Data for this task:
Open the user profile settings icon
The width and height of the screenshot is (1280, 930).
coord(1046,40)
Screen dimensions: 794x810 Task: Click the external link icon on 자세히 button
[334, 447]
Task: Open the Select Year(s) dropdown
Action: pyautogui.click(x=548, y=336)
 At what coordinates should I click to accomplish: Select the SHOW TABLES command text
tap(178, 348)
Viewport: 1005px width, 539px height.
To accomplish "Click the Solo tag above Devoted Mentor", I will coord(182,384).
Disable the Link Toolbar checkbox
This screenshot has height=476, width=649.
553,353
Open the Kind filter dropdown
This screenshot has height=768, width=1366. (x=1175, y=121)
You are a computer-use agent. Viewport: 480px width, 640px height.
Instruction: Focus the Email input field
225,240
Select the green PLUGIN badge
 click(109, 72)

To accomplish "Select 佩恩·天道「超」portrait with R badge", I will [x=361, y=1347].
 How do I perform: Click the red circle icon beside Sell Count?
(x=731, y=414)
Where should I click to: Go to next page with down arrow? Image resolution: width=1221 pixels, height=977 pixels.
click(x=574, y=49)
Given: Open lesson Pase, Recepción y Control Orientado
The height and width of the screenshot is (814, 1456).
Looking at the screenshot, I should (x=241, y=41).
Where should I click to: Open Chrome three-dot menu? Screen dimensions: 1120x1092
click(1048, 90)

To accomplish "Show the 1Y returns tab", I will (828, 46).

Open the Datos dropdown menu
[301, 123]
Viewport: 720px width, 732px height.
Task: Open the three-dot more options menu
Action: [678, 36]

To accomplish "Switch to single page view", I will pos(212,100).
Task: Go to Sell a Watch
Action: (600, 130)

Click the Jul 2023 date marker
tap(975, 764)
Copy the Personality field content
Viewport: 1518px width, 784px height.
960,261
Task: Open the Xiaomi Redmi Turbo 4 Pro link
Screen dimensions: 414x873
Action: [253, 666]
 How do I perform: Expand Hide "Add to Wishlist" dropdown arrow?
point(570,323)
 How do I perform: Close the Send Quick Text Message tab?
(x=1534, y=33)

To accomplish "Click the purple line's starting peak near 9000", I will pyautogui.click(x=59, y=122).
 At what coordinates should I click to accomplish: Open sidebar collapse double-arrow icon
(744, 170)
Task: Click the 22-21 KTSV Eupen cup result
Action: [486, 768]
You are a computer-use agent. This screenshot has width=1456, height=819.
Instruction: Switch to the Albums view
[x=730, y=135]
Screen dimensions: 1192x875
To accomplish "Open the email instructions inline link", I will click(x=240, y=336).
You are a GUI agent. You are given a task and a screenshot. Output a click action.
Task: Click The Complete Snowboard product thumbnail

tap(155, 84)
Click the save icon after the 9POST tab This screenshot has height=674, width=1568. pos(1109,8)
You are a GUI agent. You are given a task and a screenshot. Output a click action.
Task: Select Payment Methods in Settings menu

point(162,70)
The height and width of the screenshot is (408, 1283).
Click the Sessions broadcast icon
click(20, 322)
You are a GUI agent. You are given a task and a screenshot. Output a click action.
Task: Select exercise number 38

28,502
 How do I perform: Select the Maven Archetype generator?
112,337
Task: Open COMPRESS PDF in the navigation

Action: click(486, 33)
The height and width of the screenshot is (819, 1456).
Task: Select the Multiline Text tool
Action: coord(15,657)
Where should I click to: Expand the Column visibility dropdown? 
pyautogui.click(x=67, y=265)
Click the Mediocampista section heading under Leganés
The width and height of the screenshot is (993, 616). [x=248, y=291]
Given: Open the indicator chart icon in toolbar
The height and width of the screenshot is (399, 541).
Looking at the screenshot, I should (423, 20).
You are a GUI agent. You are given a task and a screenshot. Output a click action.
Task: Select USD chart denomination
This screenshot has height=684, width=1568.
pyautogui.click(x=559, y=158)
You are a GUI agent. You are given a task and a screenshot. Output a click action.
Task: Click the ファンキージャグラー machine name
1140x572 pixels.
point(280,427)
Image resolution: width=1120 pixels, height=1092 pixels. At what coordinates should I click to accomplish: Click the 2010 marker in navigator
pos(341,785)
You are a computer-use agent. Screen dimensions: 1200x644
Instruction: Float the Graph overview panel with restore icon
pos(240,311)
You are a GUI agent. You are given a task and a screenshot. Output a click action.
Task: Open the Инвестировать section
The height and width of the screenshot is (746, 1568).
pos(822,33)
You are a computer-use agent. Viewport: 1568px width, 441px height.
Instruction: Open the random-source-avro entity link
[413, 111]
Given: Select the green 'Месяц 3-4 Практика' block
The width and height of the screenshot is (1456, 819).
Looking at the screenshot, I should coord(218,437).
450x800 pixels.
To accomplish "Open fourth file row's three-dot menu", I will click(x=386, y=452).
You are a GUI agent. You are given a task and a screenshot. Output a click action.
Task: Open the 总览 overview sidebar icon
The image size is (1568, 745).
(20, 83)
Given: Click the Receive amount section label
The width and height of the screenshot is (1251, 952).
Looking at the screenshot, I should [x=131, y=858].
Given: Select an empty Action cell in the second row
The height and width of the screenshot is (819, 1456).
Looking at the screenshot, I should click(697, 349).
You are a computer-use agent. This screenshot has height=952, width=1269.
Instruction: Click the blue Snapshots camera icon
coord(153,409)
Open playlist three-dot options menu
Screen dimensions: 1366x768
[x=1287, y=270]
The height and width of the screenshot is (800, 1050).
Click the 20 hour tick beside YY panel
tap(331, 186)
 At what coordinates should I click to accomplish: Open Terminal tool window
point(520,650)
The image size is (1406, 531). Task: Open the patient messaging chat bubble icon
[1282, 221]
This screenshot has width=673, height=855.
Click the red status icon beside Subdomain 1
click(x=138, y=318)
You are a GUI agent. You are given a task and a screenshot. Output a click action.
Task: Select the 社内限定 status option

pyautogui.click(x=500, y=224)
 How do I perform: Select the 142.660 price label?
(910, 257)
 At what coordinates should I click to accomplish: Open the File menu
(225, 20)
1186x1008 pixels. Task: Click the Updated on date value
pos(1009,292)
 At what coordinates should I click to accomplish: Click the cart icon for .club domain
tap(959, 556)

Set task:
Please write out the data above word for word, starting with its first line and stopping after the line that contains "click(x=574, y=49)".

Problem solution:
Open the user profile settings icon
The width and height of the screenshot is (1280, 930).
coord(1046,40)
Screen dimensions: 794x810 Task: Click the external link icon on 자세히 button
[334, 447]
Task: Open the Select Year(s) dropdown
Action: pyautogui.click(x=548, y=336)
 At what coordinates should I click to accomplish: Select the SHOW TABLES command text
tap(178, 348)
Viewport: 1005px width, 539px height.
To accomplish "Click the Solo tag above Devoted Mentor", I will coord(182,384).
Disable the Link Toolbar checkbox
This screenshot has height=476, width=649.
553,353
Open the Kind filter dropdown
This screenshot has height=768, width=1366. (x=1175, y=121)
You are a computer-use agent. Viewport: 480px width, 640px height.
Instruction: Focus the Email input field
225,240
Select the green PLUGIN badge
 click(109, 72)

To accomplish "Select 佩恩·天道「超」portrait with R badge", I will [x=361, y=1347].
 How do I perform: Click the red circle icon beside Sell Count?
(x=731, y=414)
Where should I click to: Go to next page with down arrow? Image resolution: width=1221 pixels, height=977 pixels.
click(x=574, y=49)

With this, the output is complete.